Soon I was hosting classes in church basements and small businesses, regularly hearing the same request: “Please put this in a book.” My reply that I wasn’t “a writer” got weaker as time went on, and eventually my first book, “Taking Care of Me: The Habits of Happiness,” was published.
The journey from those early days of watching women and men reclaim their happiness and personal power to today as a Life Coach and International Keynote Speaker has been a glorious one. For the past three decades, I’ve been coaching people of all ages - from business leaders and educators to CEO’s and Moms groups - to happier and more successful lives through my 8-step process, “8 to Great.” Today I’m so proud that over 2500 PowerCoaches are living and sharing that process around the world.

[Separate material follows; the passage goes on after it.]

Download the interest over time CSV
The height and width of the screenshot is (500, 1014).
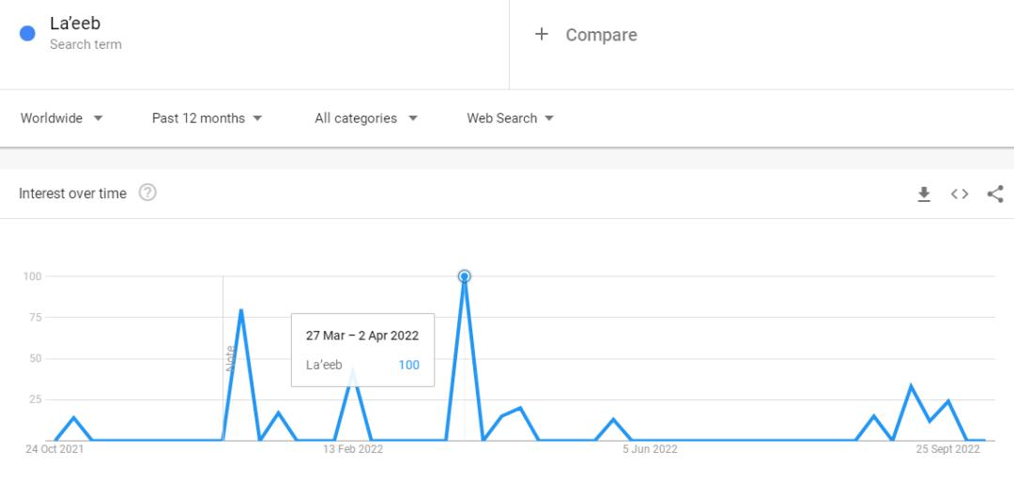[924, 194]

So in January 2014, life was good. I lived every day in gratitude, but also in fear. I woke up every day afraid of what I might eat, and went to bed every night guilty about what I’d eaten. I wasn’t consuming food, food was consuming me.
Meanwhile, what my audiences didn’t see on stage was that my energy was low and getting lower. Getting through a day of speaking wore me out. Playing tennis after a day of writing was just not an option, and I watched my life become more and more sedentary. My weight continued to increase, but I couldn’t bring myself to go back to counting calories or points. I attributed it all to getting older, and resigned myself to believing it was inevitable.
It was at that point that my chiropractor and friend, Michelle Robin, D.C., suggested I consider a dietary change - release sugar’s hold on me.
“But I don’t get sick!” I challenged, dreading the thought of having to give up my fast food breakfast and daily dose of diet soda. What I didn’t tell her was that I was successful at only one thing with diets - failing. I had tried every weight loss gimmick available for 30 years. Like 90% of women, I’d gone on more than 16 crazy calorie-counting and point-counting diets in my 30’s, 40’s and 50’s. None of them had been sustainable.
“You’ll feel and look years younger, MK. Just give it a try for 2 weeks.”
I trusted her, so I watched the documentaries “Fed Up” and “That Sugar Film.” I was stunned when I found out how the big food industries had stacked the cards against us by putting addictive levels of sugar in almost every processed food.
Instead of getting depressed, I got mad. I had been the “Sugar Queen” who had to have my favorite candy every day and had been tricked into a life of fat and fatigue. I trusted the mountain of new research findings - that if I just gave my body a few days to “detox,” and started checking food labels for added sugars instead of calories or fats, I would be on my way to a lifetime of freedom.
I purchased the hottest new diet book on lowering my added sugar intake and gave it a try. (I remember feeling really dizzy for the first 24 hours. My body’s detoxing really took it out of me, so I was glad I’d chosen a weekend to start it.)
But there was a problem. Over those next two weeks I could barely keep up with all the “rules.” The diet didn’t just limit my added sugars, it required 10 daily supplements, 30 minutes of exercise each day, daily detox baths, a media fast, no dairy, no caffeine, keeping records of sleep, food intake, etc. I told my friends it felt like a part-time job just trying to remember it and get all my homework done.
By the 14th day, I had released 7 of the 20 pounds I wanted to lose and I had no sugar cravings, (no small miracle!) but the rest of the program was just too much. I couldn’t sustain it. Within a month I had gone back to my old ways and gained back the weight.
I felt like a failure again, and I was angry.
I knew that removing added sugars was good for me. Why couldn’t someone offer a program that was easy, that worked in everyday life for normal people, and that would be a way to eat for life rather than for a few high-deprivation months?